Work required =
Return the full listing, keeping every line exactly as it is.

Given records =
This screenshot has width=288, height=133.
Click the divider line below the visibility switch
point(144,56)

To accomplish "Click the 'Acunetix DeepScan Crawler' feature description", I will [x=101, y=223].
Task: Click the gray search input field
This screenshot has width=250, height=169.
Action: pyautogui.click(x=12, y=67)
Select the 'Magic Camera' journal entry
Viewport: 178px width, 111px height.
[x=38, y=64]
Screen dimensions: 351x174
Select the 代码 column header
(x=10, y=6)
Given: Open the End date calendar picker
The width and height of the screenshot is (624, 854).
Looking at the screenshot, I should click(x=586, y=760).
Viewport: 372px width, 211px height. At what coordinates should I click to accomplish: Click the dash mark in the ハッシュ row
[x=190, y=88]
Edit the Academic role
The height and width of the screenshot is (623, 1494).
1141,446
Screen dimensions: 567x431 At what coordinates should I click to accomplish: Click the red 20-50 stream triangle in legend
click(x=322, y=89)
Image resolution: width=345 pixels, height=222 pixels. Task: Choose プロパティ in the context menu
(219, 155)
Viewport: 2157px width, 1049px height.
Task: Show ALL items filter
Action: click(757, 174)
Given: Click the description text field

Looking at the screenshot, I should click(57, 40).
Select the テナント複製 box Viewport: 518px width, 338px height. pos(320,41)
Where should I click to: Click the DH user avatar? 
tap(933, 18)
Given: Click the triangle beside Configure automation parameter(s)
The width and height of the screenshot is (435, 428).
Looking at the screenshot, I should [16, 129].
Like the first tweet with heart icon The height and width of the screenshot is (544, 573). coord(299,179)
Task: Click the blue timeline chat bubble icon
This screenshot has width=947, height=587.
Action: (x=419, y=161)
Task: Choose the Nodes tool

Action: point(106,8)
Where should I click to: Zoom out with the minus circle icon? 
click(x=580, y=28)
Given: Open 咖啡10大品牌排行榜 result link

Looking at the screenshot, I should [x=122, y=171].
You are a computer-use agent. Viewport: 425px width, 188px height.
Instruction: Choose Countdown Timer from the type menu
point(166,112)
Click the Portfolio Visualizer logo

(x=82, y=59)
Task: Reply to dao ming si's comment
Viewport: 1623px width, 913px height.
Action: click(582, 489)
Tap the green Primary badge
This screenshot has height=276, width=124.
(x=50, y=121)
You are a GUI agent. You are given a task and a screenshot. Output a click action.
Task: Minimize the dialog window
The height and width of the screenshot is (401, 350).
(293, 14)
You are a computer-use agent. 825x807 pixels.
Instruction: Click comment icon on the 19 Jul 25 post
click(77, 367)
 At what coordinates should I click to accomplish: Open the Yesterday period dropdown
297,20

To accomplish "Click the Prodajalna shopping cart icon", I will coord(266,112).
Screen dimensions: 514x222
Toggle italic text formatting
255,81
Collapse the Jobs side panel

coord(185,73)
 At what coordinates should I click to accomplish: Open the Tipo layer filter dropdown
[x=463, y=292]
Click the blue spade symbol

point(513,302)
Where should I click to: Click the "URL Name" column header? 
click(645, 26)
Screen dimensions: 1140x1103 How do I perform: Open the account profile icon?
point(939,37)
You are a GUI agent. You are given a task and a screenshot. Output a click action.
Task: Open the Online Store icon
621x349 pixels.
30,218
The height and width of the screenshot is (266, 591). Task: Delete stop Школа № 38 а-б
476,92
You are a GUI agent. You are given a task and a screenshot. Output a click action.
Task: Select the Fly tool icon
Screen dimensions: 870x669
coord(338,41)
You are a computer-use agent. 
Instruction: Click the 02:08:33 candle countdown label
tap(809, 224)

Problem solution =
This screenshot has width=288, height=133.
Click the divider line below the visibility switch
point(144,56)

To accomplish "Click the 'Acunetix DeepScan Crawler' feature description", I will [x=101, y=223].
Task: Click the gray search input field
This screenshot has width=250, height=169.
Action: pyautogui.click(x=12, y=67)
Select the 'Magic Camera' journal entry
Viewport: 178px width, 111px height.
[x=38, y=64]
Screen dimensions: 351x174
Select the 代码 column header
(x=10, y=6)
Given: Open the End date calendar picker
The width and height of the screenshot is (624, 854).
Looking at the screenshot, I should click(x=586, y=760).
Viewport: 372px width, 211px height. At what coordinates should I click to accomplish: Click the dash mark in the ハッシュ row
[x=190, y=88]
Edit the Academic role
The height and width of the screenshot is (623, 1494).
1141,446
Screen dimensions: 567x431 At what coordinates should I click to accomplish: Click the red 20-50 stream triangle in legend
click(x=322, y=89)
Image resolution: width=345 pixels, height=222 pixels. Task: Choose プロパティ in the context menu
(219, 155)
Viewport: 2157px width, 1049px height.
Task: Show ALL items filter
Action: click(757, 174)
Given: Click the description text field

Looking at the screenshot, I should click(57, 40).
Select the テナント複製 box Viewport: 518px width, 338px height. pos(320,41)
Where should I click to: Click the DH user avatar? 
tap(933, 18)
Given: Click the triangle beside Configure automation parameter(s)
The width and height of the screenshot is (435, 428).
Looking at the screenshot, I should [16, 129].
Like the first tweet with heart icon The height and width of the screenshot is (544, 573). coord(299,179)
Task: Click the blue timeline chat bubble icon
This screenshot has width=947, height=587.
Action: (x=419, y=161)
Task: Choose the Nodes tool

Action: point(106,8)
Where should I click to: Zoom out with the minus circle icon? 
click(x=580, y=28)
Given: Open 咖啡10大品牌排行榜 result link

Looking at the screenshot, I should [x=122, y=171].
You are a computer-use agent. Viewport: 425px width, 188px height.
Instruction: Choose Countdown Timer from the type menu
point(166,112)
Click the Portfolio Visualizer logo

(x=82, y=59)
Task: Reply to dao ming si's comment
Viewport: 1623px width, 913px height.
Action: click(582, 489)
Tap the green Primary badge
This screenshot has height=276, width=124.
(x=50, y=121)
You are a GUI agent. You are given a task and a screenshot. Output a click action.
Task: Minimize the dialog window
The height and width of the screenshot is (401, 350).
(293, 14)
You are a computer-use agent. 825x807 pixels.
Instruction: Click comment icon on the 19 Jul 25 post
click(77, 367)
 At what coordinates should I click to accomplish: Open the Yesterday period dropdown
297,20

To accomplish "Click the Prodajalna shopping cart icon", I will coord(266,112).
Screen dimensions: 514x222
Toggle italic text formatting
255,81
Collapse the Jobs side panel

coord(185,73)
 At what coordinates should I click to accomplish: Open the Tipo layer filter dropdown
[x=463, y=292]
Click the blue spade symbol

point(513,302)
Where should I click to: Click the "URL Name" column header? 
click(645, 26)
Screen dimensions: 1140x1103 How do I perform: Open the account profile icon?
point(939,37)
You are a GUI agent. You are given a task and a screenshot. Output a click action.
Task: Open the Online Store icon
621x349 pixels.
30,218
The height and width of the screenshot is (266, 591). Task: Delete stop Школа № 38 а-б
476,92
You are a GUI agent. You are given a task and a screenshot. Output a click action.
Task: Select the Fly tool icon
Screen dimensions: 870x669
coord(338,41)
You are a computer-use agent. 
Instruction: Click the 02:08:33 candle countdown label
tap(809, 224)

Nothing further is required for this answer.